_Your assignment_.
Revise the rows in the stretch from "Locate an element on the screen. The" through "decrement-button is located", replacing "screenshot" with "image" and leaving everything else unchanged. Omit the pictures from your answer.

_Records for the exercise_.
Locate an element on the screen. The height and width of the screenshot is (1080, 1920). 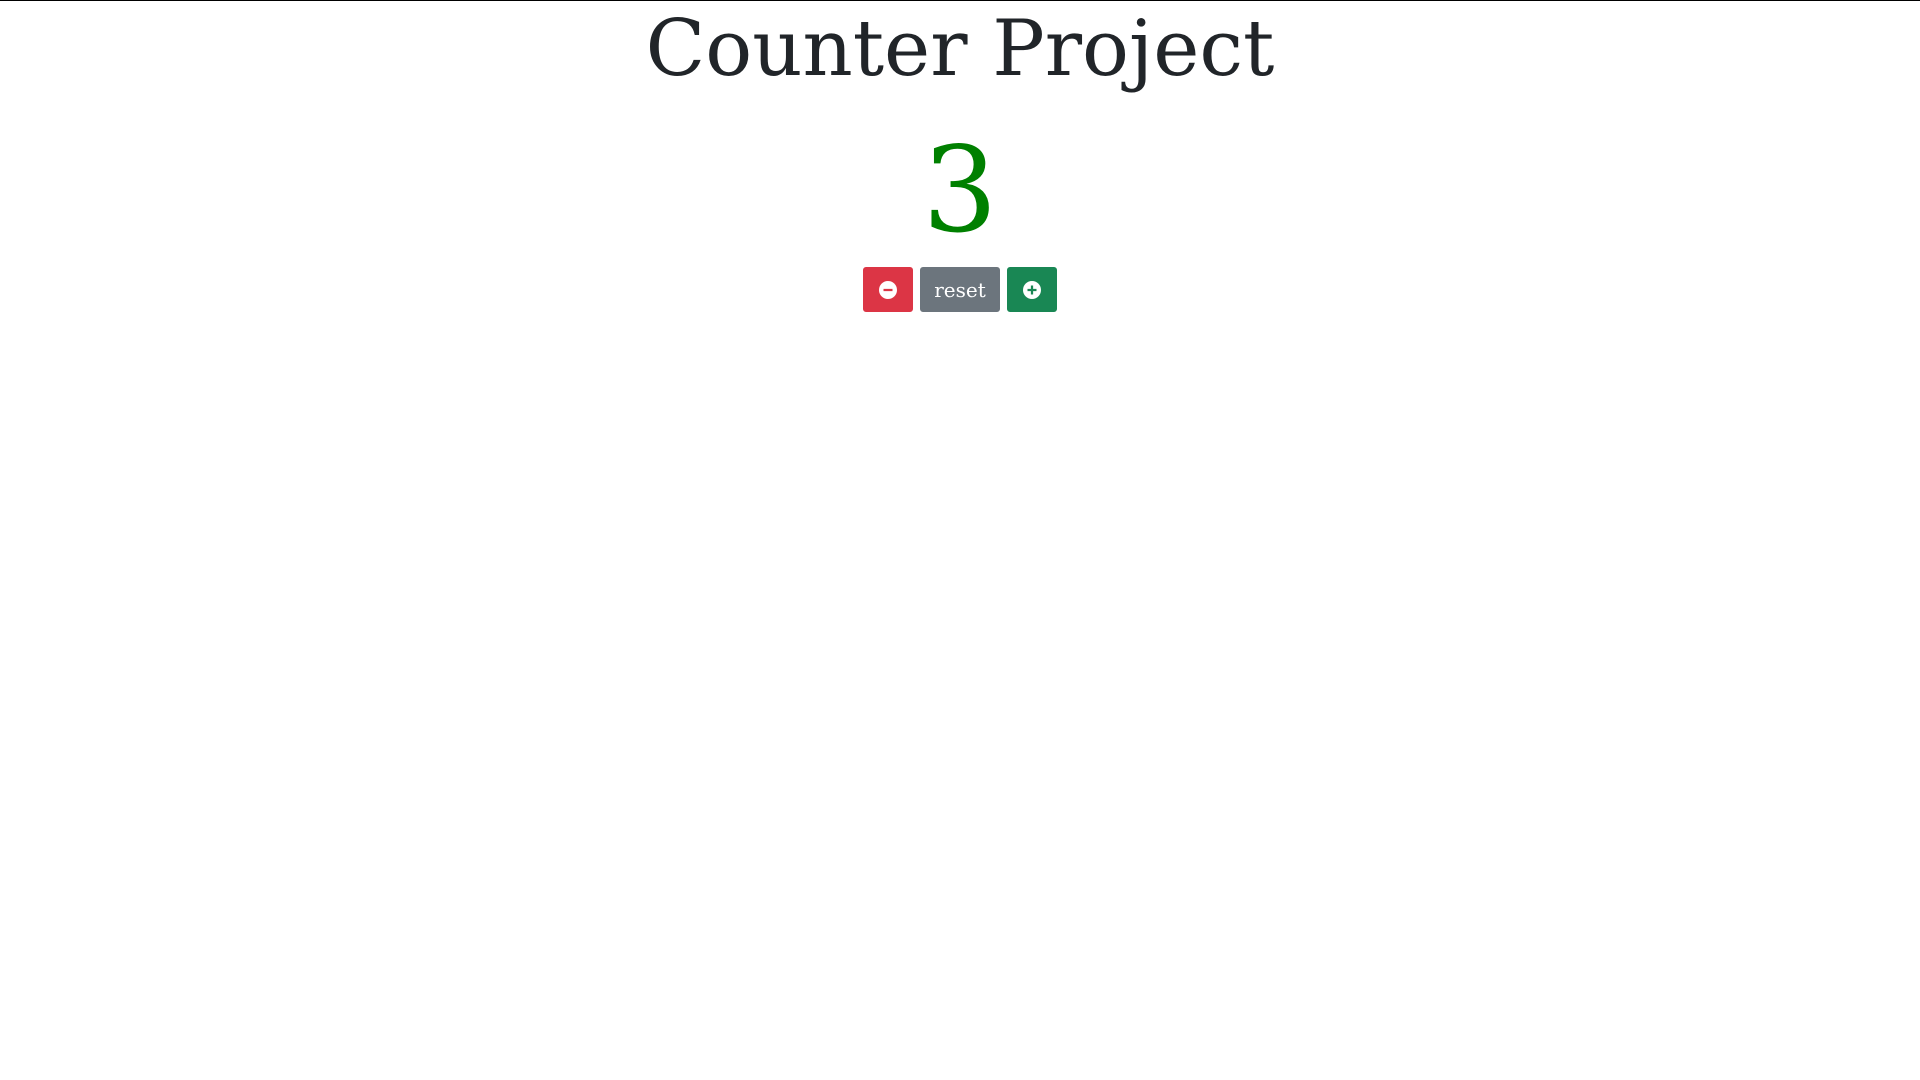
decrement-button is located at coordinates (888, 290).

---

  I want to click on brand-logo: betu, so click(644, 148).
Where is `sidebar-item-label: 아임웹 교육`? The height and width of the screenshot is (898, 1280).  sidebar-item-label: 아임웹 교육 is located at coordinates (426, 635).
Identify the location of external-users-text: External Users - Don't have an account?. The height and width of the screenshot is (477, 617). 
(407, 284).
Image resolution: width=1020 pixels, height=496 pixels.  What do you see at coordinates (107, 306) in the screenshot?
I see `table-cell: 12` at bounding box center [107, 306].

...

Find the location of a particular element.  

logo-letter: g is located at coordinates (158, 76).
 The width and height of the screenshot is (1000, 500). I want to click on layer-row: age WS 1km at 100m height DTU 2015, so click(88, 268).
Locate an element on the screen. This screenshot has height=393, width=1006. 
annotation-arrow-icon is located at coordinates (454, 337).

_Written solution_.
Locate an element on the screen. The height and width of the image is (1080, 1920). 
decrement-button is located at coordinates (888, 290).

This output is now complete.